LoFLAT: Local Feature Matching using Focused Linear Attention Transformer
This work addresses a bottleneck in vision-based applications like image matching, offering an incremental improvement over existing methods.
The paper tackles the challenge of high computational complexity and limited local interaction capture in Transformer-based local feature matching by proposing LoFLAT, which outperforms the LoFTR method in efficiency and accuracy.
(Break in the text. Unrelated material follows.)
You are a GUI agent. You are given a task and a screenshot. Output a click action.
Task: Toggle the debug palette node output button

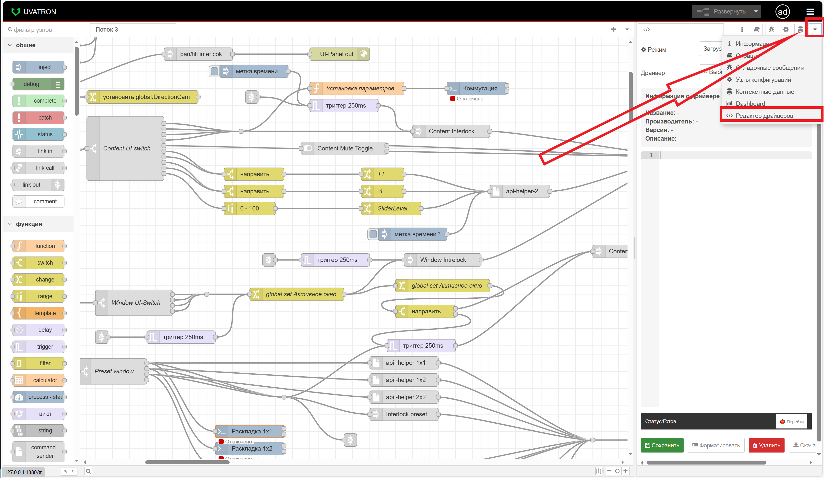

Local feature matching is an essential technique in image matching and plays a critical role in a wide range of vision-based applications. However, existing Transformer-based detector-free local feature matching methods encounter challenges due to the quadratic computational complexity of attention mechanisms, especially at high resolutions. However, while existing Transformer-based detector-free local feature matching methods have reduced computational costs using linear attention mechanisms, they still struggle to capture detailed local interactions, which affects the accuracy and robustness of precise local correspondences. In order to enhance representations of attention mechanisms while preserving low computational complexity, we propose the LoFLAT, a novel Local Feature matching using Focused Linear Attention Transformer in this paper. Our LoFLAT consists of three main modules: the Feature Extraction Module, the Feature Transformer Module, and the Matching Module. Specifically, the Feature Extraction Module firstly uses ResNet and a Feature Pyramid Network to extract hierarchical features. The Feature Transformer Module further employs the Focused Linear Attention to refine attention distribution with a focused mapping function and to enhance feature diversity with a depth-wise convolution. Finally, the Matching Module predicts accurate and robust matches through a coarse-to-fine strategy. Extensive experimental evaluations demonstrate that the proposed LoFLAT outperforms the LoFTR method in terms of both efficiency and accuracy.